**Source data:**
-- START --

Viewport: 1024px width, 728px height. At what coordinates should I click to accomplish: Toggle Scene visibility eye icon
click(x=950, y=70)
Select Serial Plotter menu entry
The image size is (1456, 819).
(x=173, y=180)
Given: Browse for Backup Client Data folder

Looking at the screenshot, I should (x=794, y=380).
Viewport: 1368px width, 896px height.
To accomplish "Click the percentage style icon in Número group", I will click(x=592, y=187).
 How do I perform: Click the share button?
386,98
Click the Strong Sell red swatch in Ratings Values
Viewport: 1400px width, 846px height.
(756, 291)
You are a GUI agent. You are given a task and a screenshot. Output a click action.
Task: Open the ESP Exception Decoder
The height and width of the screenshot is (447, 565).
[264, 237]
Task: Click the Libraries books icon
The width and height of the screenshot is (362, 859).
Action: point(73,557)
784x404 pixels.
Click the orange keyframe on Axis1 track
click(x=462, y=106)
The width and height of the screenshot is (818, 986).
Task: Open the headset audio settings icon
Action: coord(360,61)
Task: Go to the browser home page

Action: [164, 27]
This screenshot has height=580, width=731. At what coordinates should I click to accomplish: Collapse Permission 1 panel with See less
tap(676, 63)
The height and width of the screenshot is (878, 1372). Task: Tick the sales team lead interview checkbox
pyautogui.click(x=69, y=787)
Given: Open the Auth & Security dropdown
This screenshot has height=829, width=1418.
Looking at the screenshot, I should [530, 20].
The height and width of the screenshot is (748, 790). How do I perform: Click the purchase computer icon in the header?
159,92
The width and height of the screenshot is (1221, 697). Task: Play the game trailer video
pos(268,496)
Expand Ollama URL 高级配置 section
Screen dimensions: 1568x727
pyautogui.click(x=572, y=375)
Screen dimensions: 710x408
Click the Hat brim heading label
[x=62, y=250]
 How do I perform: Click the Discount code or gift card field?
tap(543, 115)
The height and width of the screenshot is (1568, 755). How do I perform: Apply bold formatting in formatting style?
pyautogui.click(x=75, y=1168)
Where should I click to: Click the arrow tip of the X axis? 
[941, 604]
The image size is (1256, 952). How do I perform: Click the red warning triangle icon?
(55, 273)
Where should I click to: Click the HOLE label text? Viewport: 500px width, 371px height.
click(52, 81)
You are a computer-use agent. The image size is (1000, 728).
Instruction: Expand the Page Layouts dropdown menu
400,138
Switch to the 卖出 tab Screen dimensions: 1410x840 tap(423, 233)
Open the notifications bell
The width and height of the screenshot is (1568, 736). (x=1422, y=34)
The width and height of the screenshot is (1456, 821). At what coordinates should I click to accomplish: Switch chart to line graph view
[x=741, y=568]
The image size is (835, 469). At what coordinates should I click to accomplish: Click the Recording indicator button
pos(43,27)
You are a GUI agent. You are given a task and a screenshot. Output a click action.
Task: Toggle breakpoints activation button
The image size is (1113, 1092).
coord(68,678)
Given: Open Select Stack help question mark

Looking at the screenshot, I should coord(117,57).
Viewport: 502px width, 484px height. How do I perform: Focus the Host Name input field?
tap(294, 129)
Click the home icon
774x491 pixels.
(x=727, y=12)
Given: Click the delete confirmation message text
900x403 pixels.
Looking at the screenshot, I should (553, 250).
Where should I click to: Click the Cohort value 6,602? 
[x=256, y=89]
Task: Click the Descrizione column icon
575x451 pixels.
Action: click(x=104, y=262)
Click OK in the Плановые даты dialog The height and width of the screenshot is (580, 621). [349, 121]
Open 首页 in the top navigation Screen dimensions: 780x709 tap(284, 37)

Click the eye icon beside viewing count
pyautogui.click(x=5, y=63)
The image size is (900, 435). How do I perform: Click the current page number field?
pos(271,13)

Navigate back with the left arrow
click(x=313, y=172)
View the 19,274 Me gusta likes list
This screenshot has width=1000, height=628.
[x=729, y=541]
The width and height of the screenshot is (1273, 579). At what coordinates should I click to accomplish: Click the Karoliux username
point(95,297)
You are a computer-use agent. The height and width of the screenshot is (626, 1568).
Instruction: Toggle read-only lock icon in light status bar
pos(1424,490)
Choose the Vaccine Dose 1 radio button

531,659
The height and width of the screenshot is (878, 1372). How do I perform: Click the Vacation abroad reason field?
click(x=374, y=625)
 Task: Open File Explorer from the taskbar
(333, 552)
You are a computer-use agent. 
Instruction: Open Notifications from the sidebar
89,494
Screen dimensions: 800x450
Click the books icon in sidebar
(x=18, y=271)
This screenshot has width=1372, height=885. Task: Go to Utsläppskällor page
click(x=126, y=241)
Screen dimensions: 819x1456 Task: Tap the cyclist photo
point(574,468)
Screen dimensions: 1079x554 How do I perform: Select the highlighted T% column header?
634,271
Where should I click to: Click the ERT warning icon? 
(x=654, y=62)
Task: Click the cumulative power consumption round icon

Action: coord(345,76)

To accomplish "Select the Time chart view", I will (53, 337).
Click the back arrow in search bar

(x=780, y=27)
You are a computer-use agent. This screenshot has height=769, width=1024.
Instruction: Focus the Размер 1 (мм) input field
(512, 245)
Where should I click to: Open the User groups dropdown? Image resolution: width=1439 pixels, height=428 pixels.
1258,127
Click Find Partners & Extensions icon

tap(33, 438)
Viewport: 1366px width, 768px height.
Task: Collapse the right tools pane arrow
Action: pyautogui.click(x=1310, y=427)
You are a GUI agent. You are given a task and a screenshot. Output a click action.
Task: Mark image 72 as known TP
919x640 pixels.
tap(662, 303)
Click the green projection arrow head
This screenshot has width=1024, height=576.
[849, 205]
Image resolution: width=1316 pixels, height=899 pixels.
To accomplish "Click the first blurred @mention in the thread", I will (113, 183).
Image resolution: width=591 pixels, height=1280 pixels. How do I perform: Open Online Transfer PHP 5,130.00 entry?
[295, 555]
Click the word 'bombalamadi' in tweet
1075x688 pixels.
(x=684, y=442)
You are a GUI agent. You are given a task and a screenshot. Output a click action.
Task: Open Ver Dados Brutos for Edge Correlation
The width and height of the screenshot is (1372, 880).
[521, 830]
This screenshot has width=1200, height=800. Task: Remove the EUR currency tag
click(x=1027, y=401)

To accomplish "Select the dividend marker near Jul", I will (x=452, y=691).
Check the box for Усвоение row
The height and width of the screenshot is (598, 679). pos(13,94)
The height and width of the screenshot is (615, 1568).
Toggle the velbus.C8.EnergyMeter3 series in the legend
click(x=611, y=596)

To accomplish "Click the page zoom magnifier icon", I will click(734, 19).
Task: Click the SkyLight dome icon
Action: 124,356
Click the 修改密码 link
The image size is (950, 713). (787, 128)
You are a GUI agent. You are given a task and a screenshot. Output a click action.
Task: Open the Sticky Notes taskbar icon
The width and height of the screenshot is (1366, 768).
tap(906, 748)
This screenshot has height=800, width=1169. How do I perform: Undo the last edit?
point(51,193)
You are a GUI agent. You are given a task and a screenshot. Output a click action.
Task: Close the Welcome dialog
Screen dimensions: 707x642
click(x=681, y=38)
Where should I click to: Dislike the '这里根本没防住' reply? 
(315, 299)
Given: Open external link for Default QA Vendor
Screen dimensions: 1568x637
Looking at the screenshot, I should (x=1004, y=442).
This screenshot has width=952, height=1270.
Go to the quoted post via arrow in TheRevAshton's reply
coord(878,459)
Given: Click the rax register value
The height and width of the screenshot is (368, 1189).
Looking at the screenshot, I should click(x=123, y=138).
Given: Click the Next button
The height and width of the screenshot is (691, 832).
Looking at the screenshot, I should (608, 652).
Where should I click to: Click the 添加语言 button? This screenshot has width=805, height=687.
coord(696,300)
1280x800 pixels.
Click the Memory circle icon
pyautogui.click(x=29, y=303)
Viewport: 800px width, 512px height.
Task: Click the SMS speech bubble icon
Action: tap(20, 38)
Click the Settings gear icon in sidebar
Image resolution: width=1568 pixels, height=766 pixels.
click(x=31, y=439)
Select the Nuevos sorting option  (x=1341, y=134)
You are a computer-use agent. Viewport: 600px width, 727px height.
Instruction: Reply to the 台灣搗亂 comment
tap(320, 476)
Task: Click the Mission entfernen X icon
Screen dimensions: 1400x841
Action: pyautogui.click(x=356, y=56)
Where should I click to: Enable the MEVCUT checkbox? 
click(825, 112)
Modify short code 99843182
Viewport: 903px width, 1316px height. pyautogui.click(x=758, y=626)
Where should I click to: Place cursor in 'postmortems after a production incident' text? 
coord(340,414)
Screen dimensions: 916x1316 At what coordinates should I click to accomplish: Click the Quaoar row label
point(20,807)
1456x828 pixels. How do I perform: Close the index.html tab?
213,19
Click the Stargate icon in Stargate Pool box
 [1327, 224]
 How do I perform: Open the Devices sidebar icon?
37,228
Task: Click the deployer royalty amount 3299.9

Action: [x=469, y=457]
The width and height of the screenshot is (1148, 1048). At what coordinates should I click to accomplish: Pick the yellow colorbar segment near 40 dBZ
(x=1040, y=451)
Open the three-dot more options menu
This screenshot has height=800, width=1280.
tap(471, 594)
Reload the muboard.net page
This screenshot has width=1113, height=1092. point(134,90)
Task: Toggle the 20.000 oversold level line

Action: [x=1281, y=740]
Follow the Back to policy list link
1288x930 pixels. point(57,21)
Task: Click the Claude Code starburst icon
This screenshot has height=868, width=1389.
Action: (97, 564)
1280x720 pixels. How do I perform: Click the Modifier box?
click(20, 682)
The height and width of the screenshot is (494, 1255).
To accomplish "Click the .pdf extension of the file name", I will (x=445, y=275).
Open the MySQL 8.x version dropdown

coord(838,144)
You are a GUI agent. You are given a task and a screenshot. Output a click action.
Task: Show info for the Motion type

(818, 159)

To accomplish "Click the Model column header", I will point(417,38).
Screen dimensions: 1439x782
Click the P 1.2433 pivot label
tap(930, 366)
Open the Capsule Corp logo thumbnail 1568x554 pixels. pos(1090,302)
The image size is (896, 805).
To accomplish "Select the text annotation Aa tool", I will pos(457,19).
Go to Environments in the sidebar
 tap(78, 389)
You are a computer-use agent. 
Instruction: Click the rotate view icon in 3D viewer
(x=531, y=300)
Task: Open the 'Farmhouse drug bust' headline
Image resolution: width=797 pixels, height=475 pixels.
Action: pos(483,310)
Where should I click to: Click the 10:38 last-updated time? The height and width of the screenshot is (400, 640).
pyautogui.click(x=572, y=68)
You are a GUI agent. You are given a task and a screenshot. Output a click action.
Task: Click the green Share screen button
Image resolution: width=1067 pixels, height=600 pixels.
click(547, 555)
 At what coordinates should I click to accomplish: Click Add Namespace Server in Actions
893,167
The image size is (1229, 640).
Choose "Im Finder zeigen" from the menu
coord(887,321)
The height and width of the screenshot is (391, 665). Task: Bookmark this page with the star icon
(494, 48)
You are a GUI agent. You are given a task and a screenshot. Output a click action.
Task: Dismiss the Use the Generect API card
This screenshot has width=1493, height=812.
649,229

-- END --

**PROBLEM REQUIREMENTS:** Render the data from the line containing "The width and height of the screenshot is (1221, 697)." through the line containing "tap(543, 115)" as a Markdown table with the columns Row and Line, omitting any blank lines.

**WRITTEN SOLUTION:**
| Row | Line |
|---|---|
| 1 | The width and height of the screenshot is (1221, 697). Task: Play the game trailer video |
| 2 | pos(268,496) |
| 3 | Expand Ollama URL 高级配置 section |
| 4 | Screen dimensions: 1568x727 |
| 5 | pyautogui.click(x=572, y=375) |
| 6 | Screen dimensions: 710x408 |
| 7 | Click the Hat brim heading label |
| 8 | [x=62, y=250] |
| 9 |  How do I perform: Click the Discount code or gift card field? |
| 10 | tap(543, 115) |